01/04/2024
Mi primera clase como estudiante de derecho la tuve en 1959 con Carlos Tünnerman. A las doce en punto sonó con toques graves la campana mayor de la catedral de León, frente a la facultad, y entonces nos amotinamos en el aula para coger asiento. Éramos cerca de ciento cincuenta estudiantes primerizos, rapados y de s**o y corbata, hacinados en el calor de in****no en aquel atuendo estrafalario, en espera de la llegada del profesor para la clase de Prolegómenos al Estudio del Derecho.
Esperábamos ver a aparecer a uno de esos abogados vestidos de riguroso casimir como para un entierro, y de corbatas tan anchas como pañuelos, pero el profesor que se presentó ante nosotros era un muchacho aún soltero. Un maestro muy joven, entre un grupo de recién graduados en el que estaban Mariano Fiallos Oyanguren, Oscar Herdocia y Oscar (El Ñato) Terán, todos ellos adversarios de la dictadura.
Con Carlos aprendí que el derecho era algo más trascendental que los litigios en los juzgados y los protocolos de los notarios. Un presupuesto de justicia en la organización de la sociedad, una aspiración a realizarse, y no la consecuencia de lo que estaba escrito en las leyes, que era como los profesores muy viejos enseñaban, todos muy fieles al molde exegético, que favorecía antes que nada la inmovilidad del pensamiento, y de la vida. El mundo como debía ser, y el mundo como ya estaba hecho, inviolable e invariable.

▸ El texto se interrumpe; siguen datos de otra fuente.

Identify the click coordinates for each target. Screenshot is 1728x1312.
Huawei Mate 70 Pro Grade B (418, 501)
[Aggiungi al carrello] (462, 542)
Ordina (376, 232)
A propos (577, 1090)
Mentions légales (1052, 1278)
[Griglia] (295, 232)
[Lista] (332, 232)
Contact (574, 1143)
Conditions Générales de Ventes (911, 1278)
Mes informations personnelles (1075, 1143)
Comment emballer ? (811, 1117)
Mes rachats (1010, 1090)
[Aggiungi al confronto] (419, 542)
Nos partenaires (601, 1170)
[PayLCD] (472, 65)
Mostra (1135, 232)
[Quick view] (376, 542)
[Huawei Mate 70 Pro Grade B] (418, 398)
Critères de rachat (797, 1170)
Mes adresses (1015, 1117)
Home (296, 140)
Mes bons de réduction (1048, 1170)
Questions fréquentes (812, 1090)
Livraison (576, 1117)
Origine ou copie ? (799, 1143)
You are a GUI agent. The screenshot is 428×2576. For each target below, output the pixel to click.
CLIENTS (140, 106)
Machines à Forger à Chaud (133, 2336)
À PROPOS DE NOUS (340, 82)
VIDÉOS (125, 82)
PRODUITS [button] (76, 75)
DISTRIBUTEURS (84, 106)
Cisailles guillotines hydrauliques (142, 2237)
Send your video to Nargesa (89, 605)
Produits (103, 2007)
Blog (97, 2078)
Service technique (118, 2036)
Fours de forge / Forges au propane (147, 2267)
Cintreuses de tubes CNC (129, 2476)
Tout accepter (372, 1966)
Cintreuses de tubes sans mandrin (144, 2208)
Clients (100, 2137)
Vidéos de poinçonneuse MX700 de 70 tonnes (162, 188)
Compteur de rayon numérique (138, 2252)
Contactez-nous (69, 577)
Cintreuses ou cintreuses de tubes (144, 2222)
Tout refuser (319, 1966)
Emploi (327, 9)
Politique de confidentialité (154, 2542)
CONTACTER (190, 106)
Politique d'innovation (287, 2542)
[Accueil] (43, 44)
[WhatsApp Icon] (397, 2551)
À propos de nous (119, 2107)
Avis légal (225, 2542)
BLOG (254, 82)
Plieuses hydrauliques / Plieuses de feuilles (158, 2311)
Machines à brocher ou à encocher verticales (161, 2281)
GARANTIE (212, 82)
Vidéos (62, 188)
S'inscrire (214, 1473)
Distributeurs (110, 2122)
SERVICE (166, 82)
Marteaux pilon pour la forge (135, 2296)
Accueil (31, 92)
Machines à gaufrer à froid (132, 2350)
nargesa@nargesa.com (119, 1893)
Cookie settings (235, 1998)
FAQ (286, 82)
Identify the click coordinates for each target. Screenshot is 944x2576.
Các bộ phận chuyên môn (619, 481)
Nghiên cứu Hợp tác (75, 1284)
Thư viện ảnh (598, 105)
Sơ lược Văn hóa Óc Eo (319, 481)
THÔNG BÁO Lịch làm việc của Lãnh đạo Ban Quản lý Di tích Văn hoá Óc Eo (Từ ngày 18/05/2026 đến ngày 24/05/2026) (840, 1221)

Un pedagogo en todo sentido, maestro también de democracia. Baste mencionar su aporte en la mesa del diálogo en 2018, en busca de detener la represión sangrienta que se abatía contra los jóvenes, fiel al clamor de libertad que se alzaba desde país entero. Si un inmenso pesar se lleva consigo, es no haber visto con sus propios ojos el regreso triunfal de la democracia en Nicaragua.
Más allá de su muerte, sigo siendo su alumno. Su obra pedagógica, me abarca en todos los sentidos. Uno es siempre, en muchos sentidos, la consecuencia de la obra de su maestro. Y yo seguiré sacando enseñanzas de su obra y de su vida.